ドイツの太陽光発電の爆発的な普及の”きも”は、民主党がすすめる”全量買取”ではなく、太陽光発電事業を安易な錬金術にできる破格の価格設定を政策的に実現したことだと思います。

太陽光発電を大量に設置すれば、費用対効果で年率15%の利回りでざくざくとお金が入ってくるわけですから、にわか発電事業者が乱立して、急速に太陽光発電の設置台数が増えたというのが実態ではないでしょうか。

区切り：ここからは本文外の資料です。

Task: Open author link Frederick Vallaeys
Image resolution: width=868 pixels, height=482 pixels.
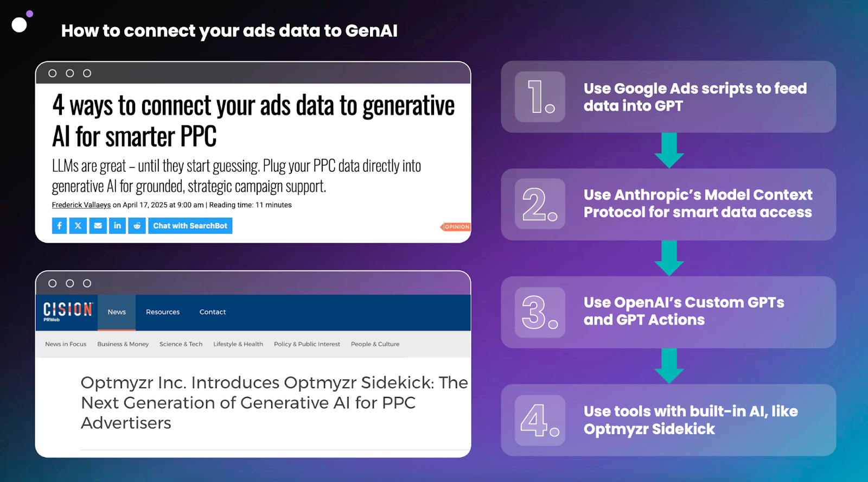Action: coord(81,205)
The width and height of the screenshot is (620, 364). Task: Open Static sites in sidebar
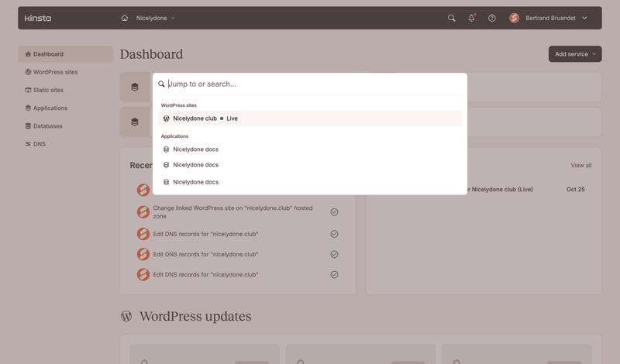[x=48, y=90]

ですから、一般住宅での普及が中心の日本とは、事情が大いに違うわけですが、その辺の事情の違いを感じ取れないまま、”全量買取万能論”に傾倒して、住宅用の設置補助をふたたび打ち切ろうという民主党の人たちは、偏差値の高い大学は出ていますが、”本当に頭がいいのかわるいのか”わからない今日この頃です。

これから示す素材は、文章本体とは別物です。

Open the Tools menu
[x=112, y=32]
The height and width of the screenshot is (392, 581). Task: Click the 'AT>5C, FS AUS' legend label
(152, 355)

最近お客様に聞かれることが多いですが、全量買取になったとしても、年間1000kwh程度の昼間の自家消費分の経済効果が倍になるだけで、せいぜい2万5千円程度の経済効果のかさ上げにしかなりませんので、とても爆発的な普及を後押しする制度になるものとは思えません。

また制度導入のためには、既設60万世帯分の引き込み配線の組みなおしか、全量測定用のメーター取り付けが必要になり、一時的な費用は60万件x5万円=300億もかかります。

その分をグリーン電力取引など環境価値取引のてこ入れにまわして、環境価値の金融市場化で、グリーン電力価値の先高期待を後押ししたほうが、はるかに効果的だと思うのですがどうでしょうか?

また、スマートグリッドのインフラが未整備な状況で、過不足調整が効かない単発の太陽発電を増やしても、供給的には不安定供給をただ増やすだけで、CO2削減効果が期待できないだけでなく、社会的なコスト負担も増えるだけではないかいう疑問も生じてしまいます。

無理に”全量買取”を導入するくらいなら、そのコストを、現状では不安定な電力供給源である自然エネルギーの弱点をおぎなう、蓄電設備、フレキシブルな発電設備などを結合させたスマートグリッドのインフラ整備にあてるべきだと思います。

大地主が空き地に太陽電池パネルを並べて、寝ながら高収入を得られる政策補助をするのなら、むしろ自然エネルギー発電をフォローしながら安定電力供給を実現する地域電力供給事業を補助育成することに原資を使ったほうがはるかに効果的だいと思います。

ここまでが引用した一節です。